→ DIRECTION:
Can you reproduce the records below word for word, starting at the line that has "Open the Filtry dropdown" and ending after the line that has "pyautogui.click(x=394, y=270)"?

━━━ DATA IN THIS EXERCISE

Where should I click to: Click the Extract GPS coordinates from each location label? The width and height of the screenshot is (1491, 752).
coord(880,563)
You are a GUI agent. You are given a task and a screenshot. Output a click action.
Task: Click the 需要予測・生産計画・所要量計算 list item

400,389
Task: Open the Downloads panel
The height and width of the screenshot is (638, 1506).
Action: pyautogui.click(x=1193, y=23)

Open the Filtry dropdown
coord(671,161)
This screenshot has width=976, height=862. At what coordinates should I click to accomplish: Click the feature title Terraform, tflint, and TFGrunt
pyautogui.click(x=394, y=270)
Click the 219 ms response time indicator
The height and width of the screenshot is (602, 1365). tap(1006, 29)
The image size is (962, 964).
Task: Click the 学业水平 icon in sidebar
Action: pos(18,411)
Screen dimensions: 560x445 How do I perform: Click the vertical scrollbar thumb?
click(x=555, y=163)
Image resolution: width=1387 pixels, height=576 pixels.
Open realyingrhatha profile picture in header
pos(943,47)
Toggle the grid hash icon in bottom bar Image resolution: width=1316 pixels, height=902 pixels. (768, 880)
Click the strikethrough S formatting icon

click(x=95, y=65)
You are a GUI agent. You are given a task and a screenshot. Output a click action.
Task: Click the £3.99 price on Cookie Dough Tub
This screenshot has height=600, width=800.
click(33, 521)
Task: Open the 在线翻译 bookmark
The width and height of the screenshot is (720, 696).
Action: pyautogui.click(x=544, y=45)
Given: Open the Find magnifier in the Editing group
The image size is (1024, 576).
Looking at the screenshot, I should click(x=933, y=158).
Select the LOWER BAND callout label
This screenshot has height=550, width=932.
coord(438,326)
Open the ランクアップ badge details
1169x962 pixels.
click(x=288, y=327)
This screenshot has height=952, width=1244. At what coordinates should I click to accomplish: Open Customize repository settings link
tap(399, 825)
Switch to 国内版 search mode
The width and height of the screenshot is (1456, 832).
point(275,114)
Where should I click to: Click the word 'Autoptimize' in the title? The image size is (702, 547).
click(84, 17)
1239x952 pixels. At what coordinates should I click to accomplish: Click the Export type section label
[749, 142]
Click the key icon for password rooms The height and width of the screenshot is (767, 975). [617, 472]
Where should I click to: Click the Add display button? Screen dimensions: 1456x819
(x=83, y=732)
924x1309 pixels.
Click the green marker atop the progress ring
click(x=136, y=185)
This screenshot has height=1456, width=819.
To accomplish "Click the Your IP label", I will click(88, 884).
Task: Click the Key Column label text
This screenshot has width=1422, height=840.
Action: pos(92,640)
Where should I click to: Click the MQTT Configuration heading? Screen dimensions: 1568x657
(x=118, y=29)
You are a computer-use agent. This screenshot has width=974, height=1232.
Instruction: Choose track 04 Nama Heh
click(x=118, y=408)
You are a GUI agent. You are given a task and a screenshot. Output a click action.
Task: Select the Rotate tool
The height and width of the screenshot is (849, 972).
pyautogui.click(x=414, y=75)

━━━━━━

→ COMPLETED TASK:
Open the Filtry dropdown
coord(671,161)
This screenshot has width=976, height=862. At what coordinates should I click to accomplish: Click the feature title Terraform, tflint, and TFGrunt
pyautogui.click(x=394, y=270)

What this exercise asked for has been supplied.